TASK STATEMENT:
Please retype the data below exactly as it appears.

— start of ENTRIES SHOWN —

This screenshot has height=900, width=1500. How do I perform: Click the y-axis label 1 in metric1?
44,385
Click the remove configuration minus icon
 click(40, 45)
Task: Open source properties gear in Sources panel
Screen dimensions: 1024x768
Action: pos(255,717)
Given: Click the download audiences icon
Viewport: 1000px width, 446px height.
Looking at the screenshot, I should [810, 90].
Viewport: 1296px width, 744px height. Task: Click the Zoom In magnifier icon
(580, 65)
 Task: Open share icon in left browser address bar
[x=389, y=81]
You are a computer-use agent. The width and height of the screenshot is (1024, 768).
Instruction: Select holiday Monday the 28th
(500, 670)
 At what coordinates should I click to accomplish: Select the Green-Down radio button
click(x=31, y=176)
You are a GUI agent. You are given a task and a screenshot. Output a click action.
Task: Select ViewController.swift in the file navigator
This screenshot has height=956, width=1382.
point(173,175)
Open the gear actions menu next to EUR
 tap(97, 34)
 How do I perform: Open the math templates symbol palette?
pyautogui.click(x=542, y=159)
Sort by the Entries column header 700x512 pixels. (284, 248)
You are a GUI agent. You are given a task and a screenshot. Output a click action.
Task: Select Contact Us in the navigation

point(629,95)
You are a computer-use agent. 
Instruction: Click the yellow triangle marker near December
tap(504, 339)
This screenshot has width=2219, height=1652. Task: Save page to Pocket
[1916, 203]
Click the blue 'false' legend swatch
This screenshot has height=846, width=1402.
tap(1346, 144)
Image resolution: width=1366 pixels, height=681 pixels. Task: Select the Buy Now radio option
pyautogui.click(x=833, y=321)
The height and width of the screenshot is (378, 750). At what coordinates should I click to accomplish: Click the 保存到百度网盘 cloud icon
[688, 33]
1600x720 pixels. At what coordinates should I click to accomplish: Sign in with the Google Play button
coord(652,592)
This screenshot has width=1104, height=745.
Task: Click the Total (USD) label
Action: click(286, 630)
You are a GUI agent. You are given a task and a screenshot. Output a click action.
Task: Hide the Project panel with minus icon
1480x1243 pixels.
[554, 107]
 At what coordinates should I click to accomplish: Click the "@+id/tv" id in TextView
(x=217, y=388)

— end of ENTRIES SHOWN —

WRITTEN RESPONSE:
This screenshot has height=900, width=1500. How do I perform: Click the y-axis label 1 in metric1?
44,385
Click the remove configuration minus icon
 click(40, 45)
Task: Open source properties gear in Sources panel
Screen dimensions: 1024x768
Action: pos(255,717)
Given: Click the download audiences icon
Viewport: 1000px width, 446px height.
Looking at the screenshot, I should [810, 90].
Viewport: 1296px width, 744px height. Task: Click the Zoom In magnifier icon
(580, 65)
 Task: Open share icon in left browser address bar
[x=389, y=81]
You are a computer-use agent. The width and height of the screenshot is (1024, 768).
Instruction: Select holiday Monday the 28th
(500, 670)
 At what coordinates should I click to accomplish: Select the Green-Down radio button
click(x=31, y=176)
You are a GUI agent. You are given a task and a screenshot. Output a click action.
Task: Select ViewController.swift in the file navigator
This screenshot has height=956, width=1382.
point(173,175)
Open the gear actions menu next to EUR
 tap(97, 34)
 How do I perform: Open the math templates symbol palette?
pyautogui.click(x=542, y=159)
Sort by the Entries column header 700x512 pixels. (284, 248)
You are a GUI agent. You are given a task and a screenshot. Output a click action.
Task: Select Contact Us in the navigation

point(629,95)
You are a computer-use agent. 
Instruction: Click the yellow triangle marker near December
tap(504, 339)
This screenshot has width=2219, height=1652. Task: Save page to Pocket
[1916, 203]
Click the blue 'false' legend swatch
This screenshot has height=846, width=1402.
tap(1346, 144)
Image resolution: width=1366 pixels, height=681 pixels. Task: Select the Buy Now radio option
pyautogui.click(x=833, y=321)
The height and width of the screenshot is (378, 750). At what coordinates should I click to accomplish: Click the 保存到百度网盘 cloud icon
[688, 33]
1600x720 pixels. At what coordinates should I click to accomplish: Sign in with the Google Play button
coord(652,592)
This screenshot has width=1104, height=745.
Task: Click the Total (USD) label
Action: click(286, 630)
You are a GUI agent. You are given a task and a screenshot. Output a click action.
Task: Hide the Project panel with minus icon
1480x1243 pixels.
[554, 107]
 At what coordinates should I click to accomplish: Click the "@+id/tv" id in TextView
(x=217, y=388)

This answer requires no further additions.